Periodic noises happen due to the electro-mechanical or electrical disturbance that occurs during the image acquisition process. Images affected with periodic noises resemble as if a layer of repeated image spikes are added to the original image. Passing the images with periodic noise through frequency domain filters can reduce the noise considerably. However, the level and type of frequency filter depend on the application. From the video steganography perspective, these noises are modeled mathematically and introduced on the stego image. The efficiency of the proposed steganalysis method is determined by its ability to detect and decode the secret message in the noise-infused stego image.

Another metric to measure the robustness of the embedding is the Bit-Error Rate (BER). BER is the metric used to measure the amount of distortions on an image during manipulation. Bit-Error rate and the Signal Noise Ratio (SNR) are inversely proportional. High values of SNR indicate higher similarity between the video transmitted and the video received. However, BER will be less when the SNR is high. The equation for calculating the BER is given in (11).

$$ BER = \frac{{\sum}_{R,C}[I_{1}(r,c) \oplus I_{2}(r,c)]}{R*C} $$
(11)

5 Steganalysis: an overview

While steganography is the process of hiding secret information, steganalysis is the process of breaking the steganography algorithm to detect and uncover the secret information embedded. Steganalysis is classified into active steganalysis and passive steganalysis. Passive steganalysis detects the presence of the secret information alone, but active steganalysis detects and decodes/modifies the hidden secret information.

Steganalysis is important for two reasons; one for reversible steganography where steganalysis is required at the receiving end to extract the secret information embedded. Another reason for using steganalysis is to prevent the transfer of illegal information. There are numerous steganography tools easily available online which makes the need for steganalysis crucial. Even a layman can easily access the steganography tools and use them for sending confidential and prohibited information without raising any suspicions to government officials.

The need for steganalysis is substantial, however, steganalysis is not easy. With the proper selection of cover media, even the best steganalysis tool may not be able to break the steganography. Since any details about the cover media is not available and without that knowledge, breaking the steganography is difficult. Especially with video as the cover media, steganalysis can be challenging as the correlation between the videos and the features is difficult. Steganalysis methods are developed under the notation that the characteristics and features of the cover media are modified when the secret information is ingrained. Many steganalysis methods work by comparing the features and other characteristics between the stego object and the cover object.

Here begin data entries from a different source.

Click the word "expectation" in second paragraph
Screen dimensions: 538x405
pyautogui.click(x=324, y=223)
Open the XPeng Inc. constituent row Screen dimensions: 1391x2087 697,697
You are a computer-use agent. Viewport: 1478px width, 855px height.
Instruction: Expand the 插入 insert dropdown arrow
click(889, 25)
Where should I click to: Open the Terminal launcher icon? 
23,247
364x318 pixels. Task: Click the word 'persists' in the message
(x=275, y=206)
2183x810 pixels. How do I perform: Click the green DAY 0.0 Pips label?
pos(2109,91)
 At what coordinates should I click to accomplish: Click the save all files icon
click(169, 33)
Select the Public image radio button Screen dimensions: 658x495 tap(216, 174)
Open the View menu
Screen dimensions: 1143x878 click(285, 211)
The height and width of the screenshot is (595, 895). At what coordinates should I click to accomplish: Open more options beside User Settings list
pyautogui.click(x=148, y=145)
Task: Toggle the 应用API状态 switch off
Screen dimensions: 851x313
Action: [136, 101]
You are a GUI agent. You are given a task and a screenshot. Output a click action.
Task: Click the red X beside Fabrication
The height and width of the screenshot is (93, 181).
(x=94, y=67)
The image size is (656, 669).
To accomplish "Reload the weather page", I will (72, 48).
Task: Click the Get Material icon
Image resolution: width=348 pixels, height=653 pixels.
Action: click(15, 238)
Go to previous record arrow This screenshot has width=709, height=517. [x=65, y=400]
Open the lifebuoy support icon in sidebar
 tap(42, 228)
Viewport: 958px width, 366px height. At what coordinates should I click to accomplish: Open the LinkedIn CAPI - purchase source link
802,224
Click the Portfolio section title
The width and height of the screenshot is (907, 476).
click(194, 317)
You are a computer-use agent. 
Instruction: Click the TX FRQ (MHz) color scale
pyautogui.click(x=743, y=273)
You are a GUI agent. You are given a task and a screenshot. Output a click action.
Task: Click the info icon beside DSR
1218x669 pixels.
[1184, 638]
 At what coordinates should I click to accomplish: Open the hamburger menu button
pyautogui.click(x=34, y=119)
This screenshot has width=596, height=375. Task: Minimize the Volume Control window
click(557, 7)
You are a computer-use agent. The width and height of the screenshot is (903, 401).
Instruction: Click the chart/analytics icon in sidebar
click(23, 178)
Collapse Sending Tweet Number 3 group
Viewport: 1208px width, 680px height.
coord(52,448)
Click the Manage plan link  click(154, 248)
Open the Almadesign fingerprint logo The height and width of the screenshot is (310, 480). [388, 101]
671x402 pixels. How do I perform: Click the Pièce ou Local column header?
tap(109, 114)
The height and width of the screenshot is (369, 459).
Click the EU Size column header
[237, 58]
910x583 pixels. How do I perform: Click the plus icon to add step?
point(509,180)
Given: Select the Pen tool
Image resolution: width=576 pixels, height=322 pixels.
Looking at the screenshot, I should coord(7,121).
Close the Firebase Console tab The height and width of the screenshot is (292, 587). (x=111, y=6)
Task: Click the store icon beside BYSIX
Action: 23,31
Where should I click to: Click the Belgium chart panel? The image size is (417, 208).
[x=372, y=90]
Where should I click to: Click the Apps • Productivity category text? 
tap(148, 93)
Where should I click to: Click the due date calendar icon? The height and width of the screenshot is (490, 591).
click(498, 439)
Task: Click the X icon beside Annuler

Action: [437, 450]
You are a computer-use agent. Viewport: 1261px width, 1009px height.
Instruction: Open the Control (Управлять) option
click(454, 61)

A thorough analysis of the existing steganography method and its advancement is required to formulate the steganalysis tool. A good steganalysis method should be able to break different steganography attacks and some of the existing steganalysis methods. Steganalysis is divided into two types, namely, specific steganalysis and universal steganalysis. Specific steganalysis methods are developed to deal with a particular type of steganography method. For example, reversible steganography is a specific steganalysis method, since this method can only break a particular steganography method and may not be able to work efficiently with other steganography methods. On the other hand, universal steganalysis methods aim at breaking all steganography methods. Specific steganalysis methods are possible, whereas, universal steganalysis methods are difficult to implement. The development of universal steganalysis methods should be in the direction of future works. Efforts for developing a single software that is capable of breaking any type of steganography should be invested.

5.1 Steganalysis techniques

Steganalysis methods are broadly classified into three types - signature steganalysis, statistical steganalysis, and feature-based steganalysis. Signature steganalysis, as the name suggests uses the signature left behind by the embedding method to detect the presence of the secret information. Statistical steganalysis uses statistical methods and mathematical formulas to detect and uncover secret information. Feature-based steganalysis methods extract features from the cover video and stego video for investigating the presence and thereby uncovering the secret information. A detailed branch diagram of the steganalysis techniques and their sub-branches is given in Fig. 7.

Fig. 7
figure 7

Classification of different steganalysis techniques

5.1.1 Signature steganalysis

Further, signature steganalysis methods are divided into visual attacks and structural attacks. The first and foremost feature expected from video steganography is imperceptibility. The distortion caused by the video steganography method has to be minimum, or else the traces of the hidden message may become visible to the Human Visual System (HVS). Visual attacks are the simple steganalysis technique that can break the steganography using the HVS. A stego frame and the cover frame are compared side-by-side with the naked eye to check for any visible changes [104, 125]. Though visual attacks are easy to implement, they are not reliable. Not only reliability but also the automation and the requirement of experts to perform the testing are other disadvantages of using the visual attack.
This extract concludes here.